An unrelenting push for bigger turbines is also causing investment uncertainty in the market for wind installation ships.

"Are we going to 20-MW [turbines] and do we want to build for that?" Buli said. "Some of the owners that have now built may take a pause."

While strong demand forecasts have encouraged more investment in recent years, the market still bears substantial financial risk.

"These large vessels are very, very expensive, and the payback time is much longer than the outlook of projects we have at the moment," said Jaap de Jong, director of operations at Dutch vessel operator Van Oord NV.

Inflation has also driven up the average cost of building an offshore wind installer from between €300 million and €350 million a couple of years ago to about €400 million now, according to Buli.

To secure financing, vessels need to demonstrate an order intake with developers long before construction starts. Offshore wind installers are also good candidates for green lending, making cost of capital more affordable.

Ship owner Jan De Nul NV partly covered the cost of its Voltaire and Les Alizés offshore wind vessels with a €300 million green loan from a consortium of five banks. As a condition for the loan, the bank consortium requires detailed tracking information on the vessels' activity.

A combination of high utilization rates for existing ships and a forecast boom in offshore wind projects should encourage more investment in this space, according to Thue.

*Written task 1*
Check each statement against the passage on wind installation ships and answer yes or no, quoting the deciding words of the passage: (a) Jaap de Jong works for Van Oord NV. (b) Jan De Nul's green loan came from a consortium of three banks. (c) Building an offshore wind installer now costs about €400 million on average.
*Written task 2*
In the passage on wind installation ships, what does the bank consortium require as a condition for the loan?
*Written task 3*
Please repeat the part of the passage on wind installation ships that begins at the words "Inflation has also" and stops after "according to Buli.".

*Dataset section*
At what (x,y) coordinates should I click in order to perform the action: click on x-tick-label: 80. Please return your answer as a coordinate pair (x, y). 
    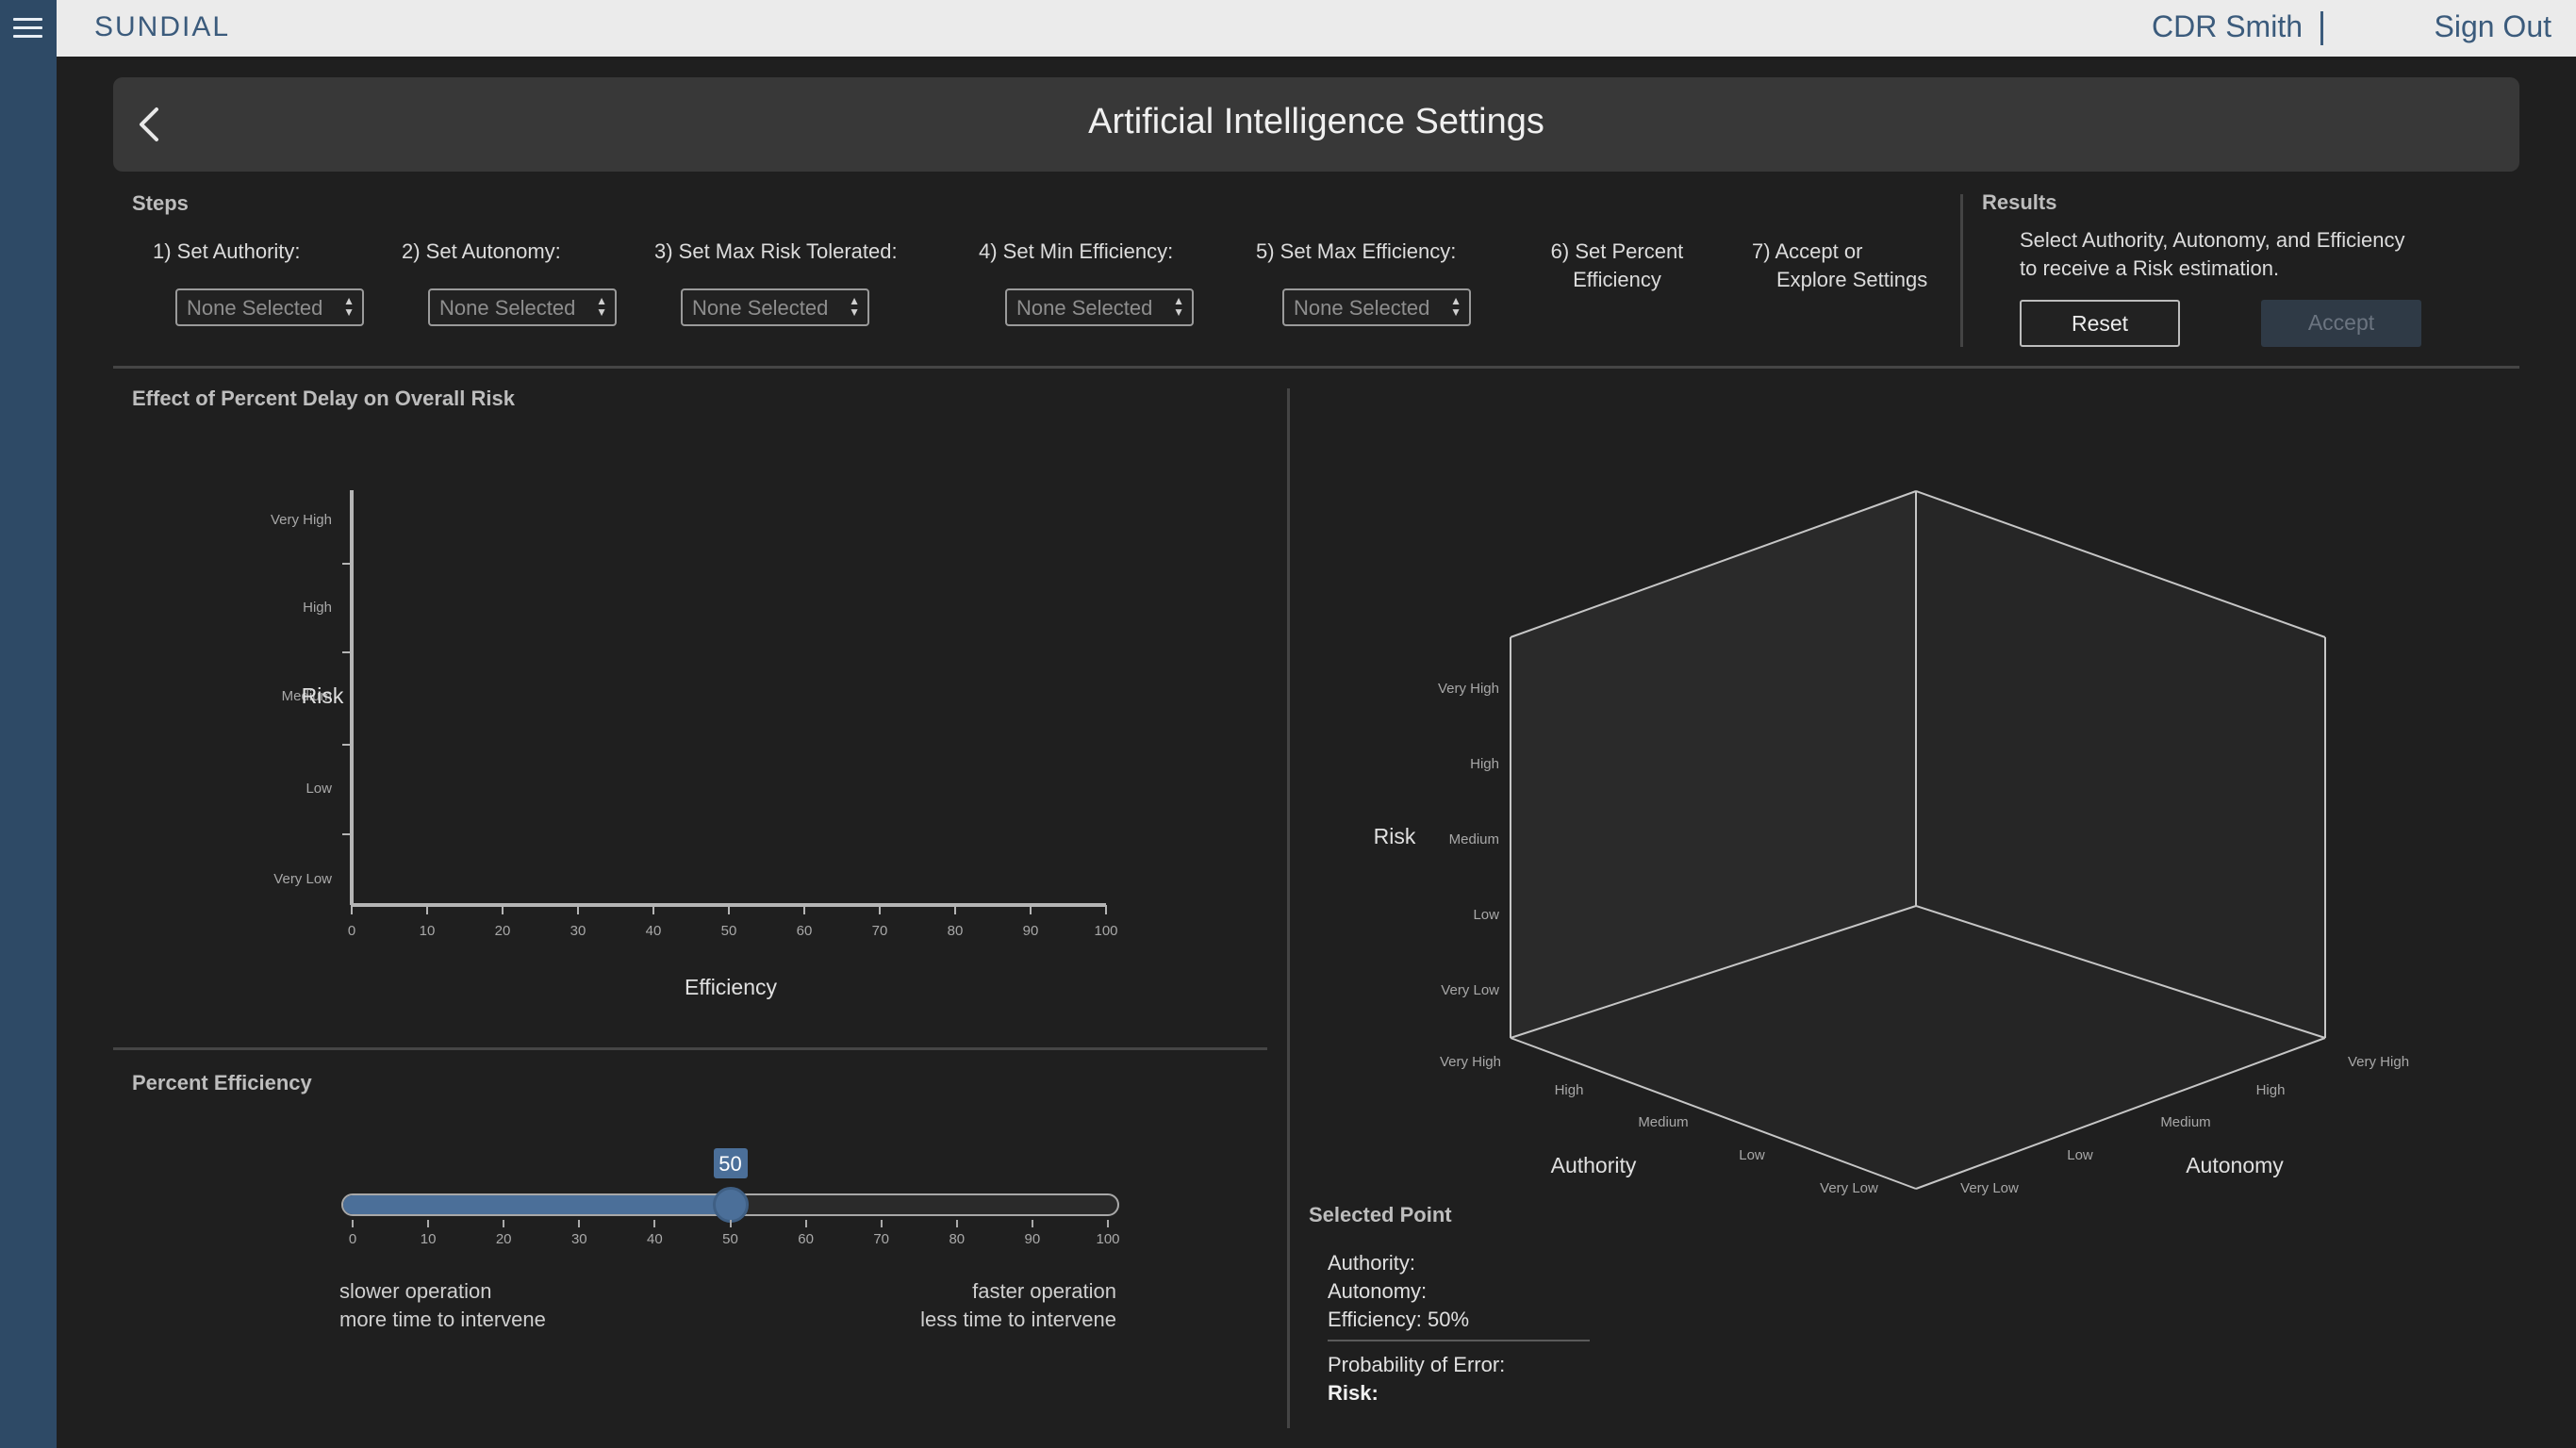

*Answer space 1*
(a) Yes: "said Jaap de Jong, director of operations at Dutch vessel operator Van Oord NV."
(b) No: "a €300 million green loan from a consortium of five banks."
(c) Yes: "to about €400 million now, according to Buli."

*Answer space 2*
Detailed tracking information on the vessels' activity.

*Answer space 3*
Inflation has also driven up the average cost of building an offshore wind installer from between €300 million and €350 million a couple of years ago to about €400 million now, according to Buli.